### 課題 1
移植治療の体験談によると、移植治療で一番大きな目標は何ですか。
### 課題 2
移植治療の体験談の最後の文を受けて、その続きを書いてください。

### 文書の一部
###
3回にわたるがん治療で一番うれしい出来事

この吉報に家族で大喜びしました。移植治療で一番大きな目標が生着です。仮に生着がうまくいかなければ生着不全で移植は失敗です。だから移植患者にとって無事に生着するかどうかは一番の心配事なのです。

苦しい移植治療を乗り越えてついに到達した生着という目標。それを幸運にも家族に祝ってもらえたこと。この日の生着は、それまでのがん治療の中でも一番うれしい出来事でした。この日のことは一生忘れません。

生着の話がいち段落した後、先生から今後の話を聞きました。

「高山さんの病気は2つの予後不良因子があり、手強い白血病です。これからまたGVHDの山が来ます。皮膚の症状は治まってきていますが、胃腸の症状はこれからも出ると思われます」

このように聞いて、改めて気を引き締めました。さらに先生の話は続きます。

「白血球が1000を超えたので、カビや細菌の感染リスクは大きく下がりました。敗血症のリスクもほぼなくなったと考えていいでしょう。
###
### 元データ

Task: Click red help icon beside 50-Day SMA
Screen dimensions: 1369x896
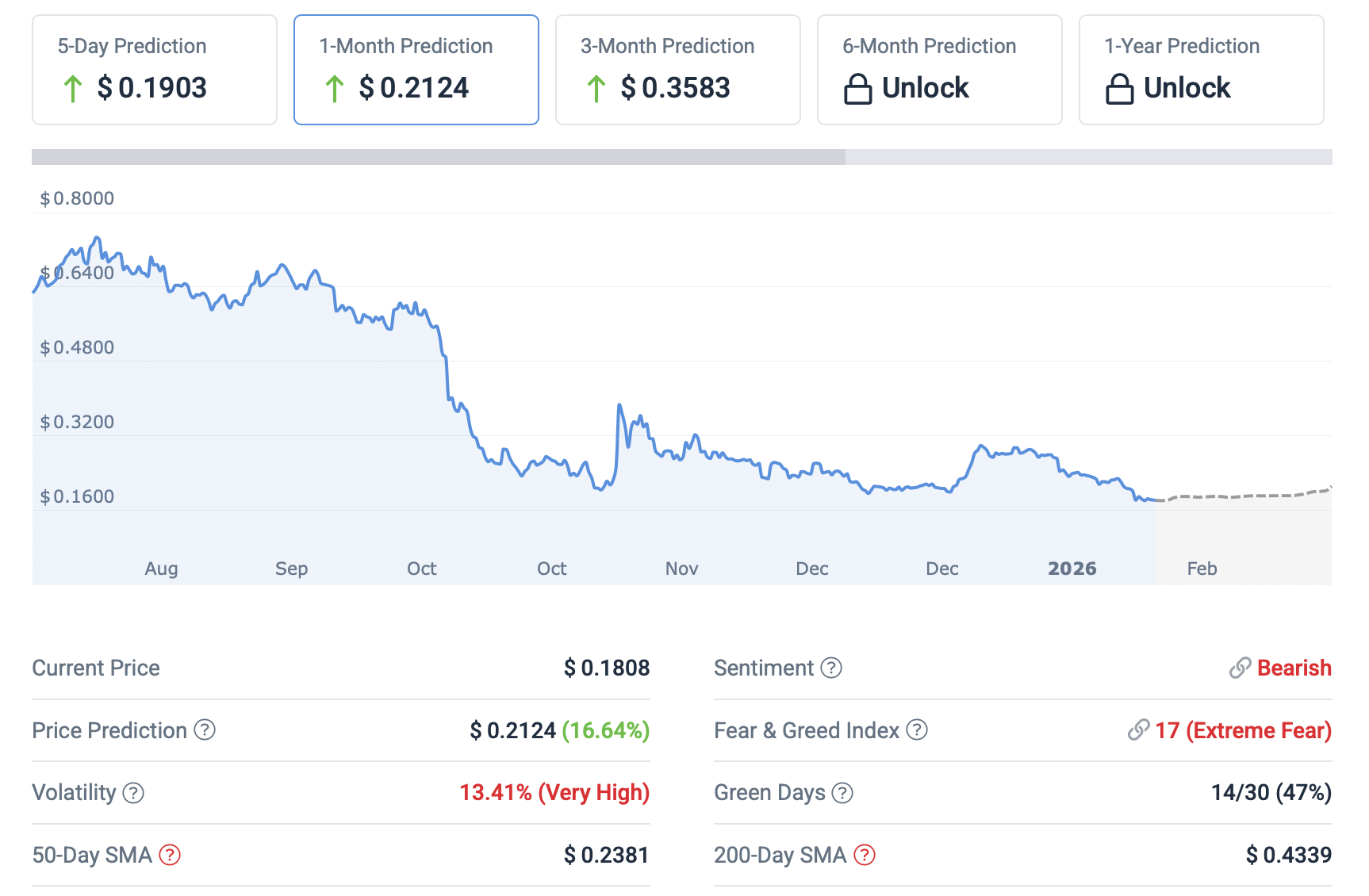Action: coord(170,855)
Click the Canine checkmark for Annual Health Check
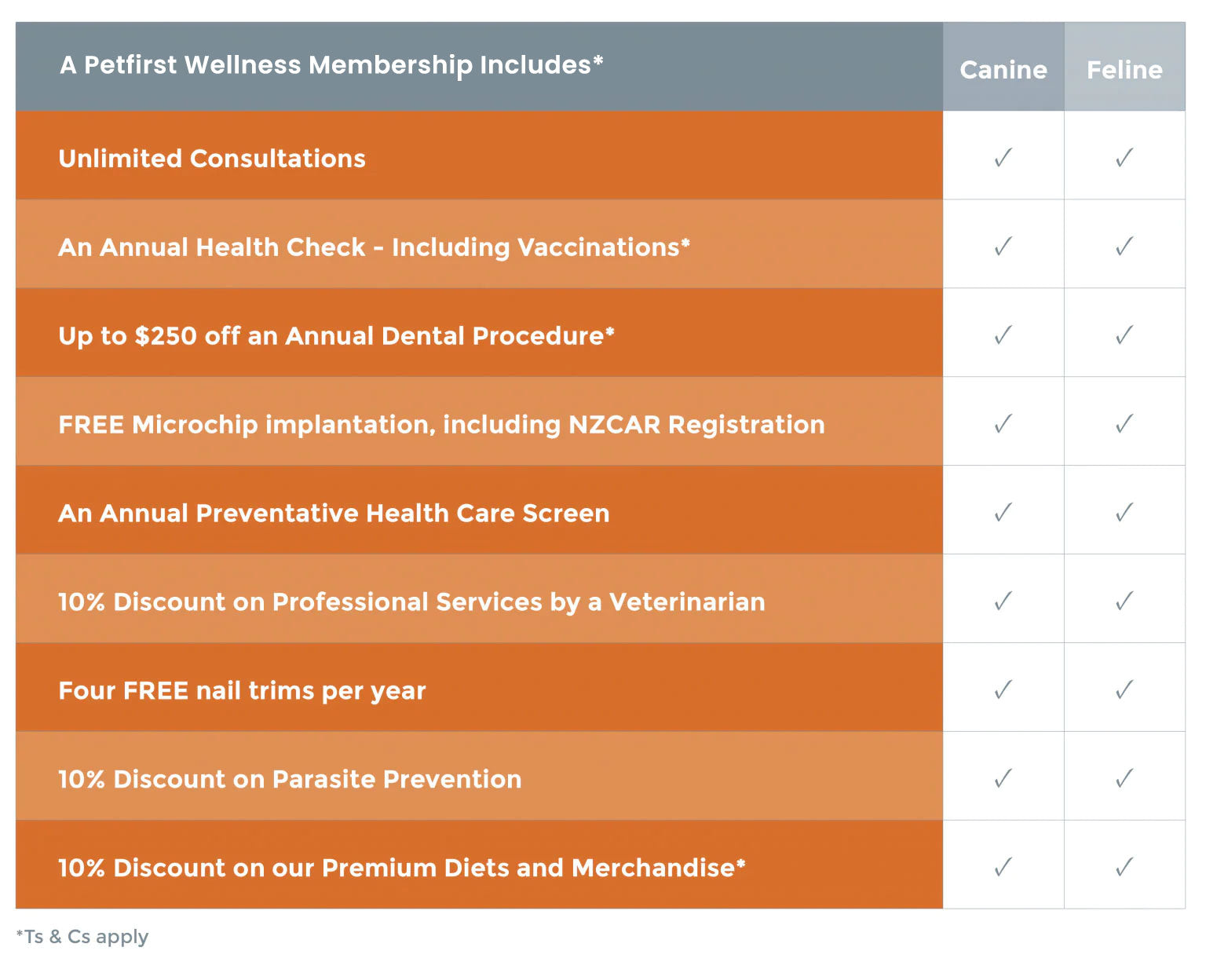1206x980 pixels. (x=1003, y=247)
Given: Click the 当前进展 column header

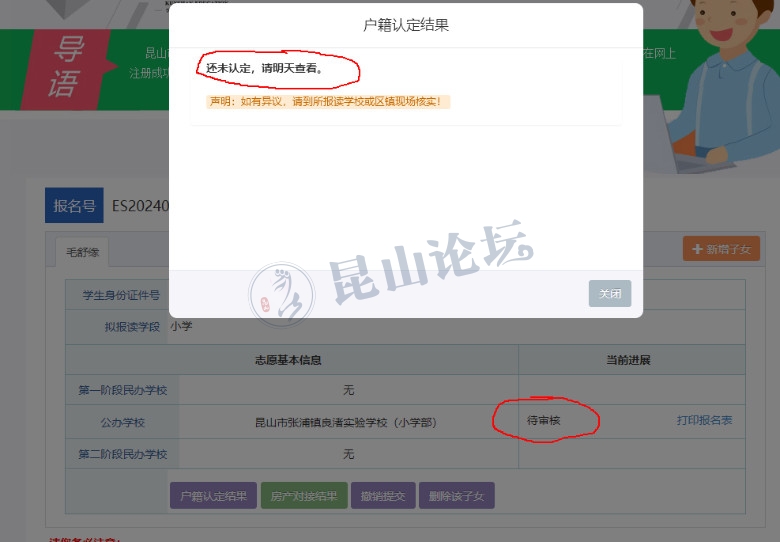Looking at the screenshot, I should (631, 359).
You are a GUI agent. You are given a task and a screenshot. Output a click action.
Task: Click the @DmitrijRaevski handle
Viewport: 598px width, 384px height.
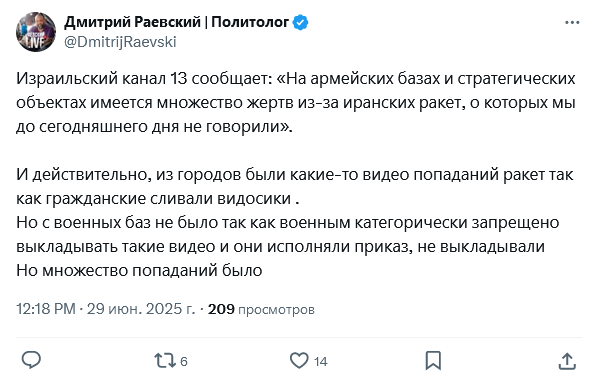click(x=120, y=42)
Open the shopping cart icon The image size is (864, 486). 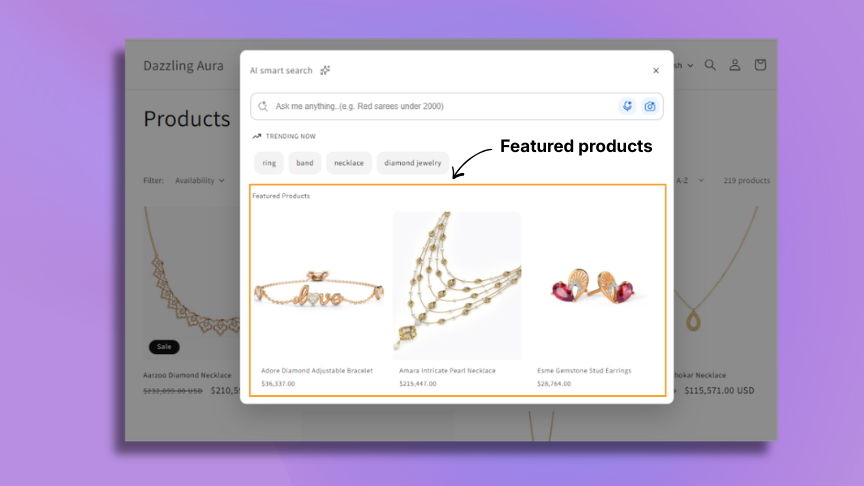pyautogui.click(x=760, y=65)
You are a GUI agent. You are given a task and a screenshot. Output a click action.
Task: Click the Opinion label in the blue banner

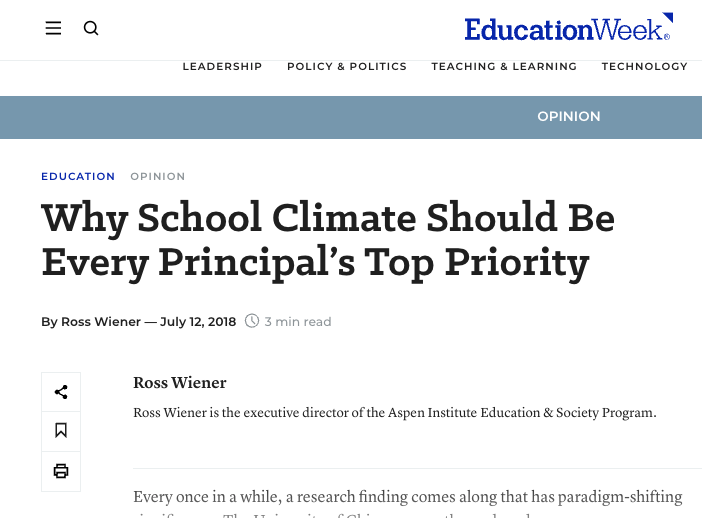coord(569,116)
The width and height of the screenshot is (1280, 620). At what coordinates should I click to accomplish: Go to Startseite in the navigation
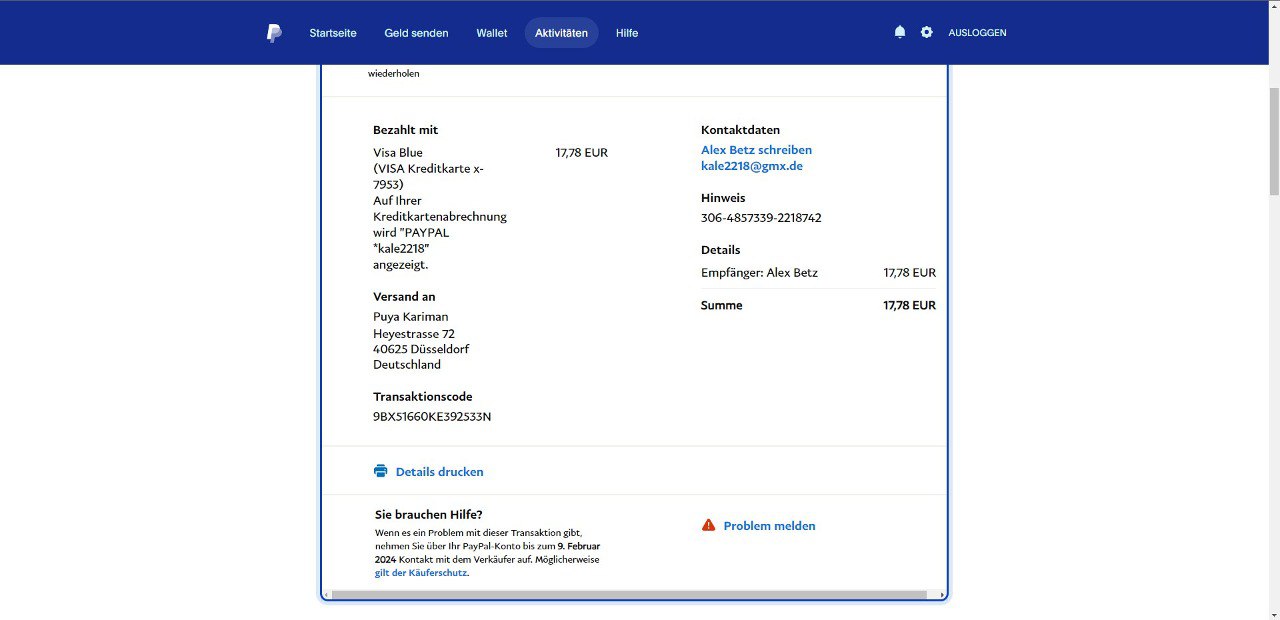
###
### 回答欄 1
生着です。

### 回答欄 2
本格的な闘病はまさにこれからだが…

しかし、ウイルス感染のリスクはあります。肝臓や脳炎の合併症については移植後45〜90日の間はリスクがあります。だから少なくとも5月いっぱいは注意が必要です。肺炎にも注意必要です。肺の組織はダメージを受けてしまうと再生しないため、念のため、症状がなくてもレントゲンなどの検査をしながら注視していきます」

高山知朗『5度のがんを生き延びる技術 がん闘病はメンタルが9割』(幻冬舎)
高山知朗『5度のがんを生き延びる技術 がん闘病はメンタルが9割』(幻冬舎)

この一連の説明を聞いて、生着したことは治癒に向けた大きな一歩であるものの、GVHDとの本格的な戦いはこれからで、合併症のリスクもまだあると改めて覚悟しました。

まだまだ安心はできないと思う一方で、今後何が起きても、これまでと同じように、先生に自分の症状をきちんと説明して適切な対応をとっていけば、もはやどんな苦難も乗り越えていけると思えるようになっていました。

この日の夕飯は、妻にお願いして買ってきてもらった築地銀だこのたこ焼きです。久しぶりにおいしく食べられた、46歳の誕生日の夜でした。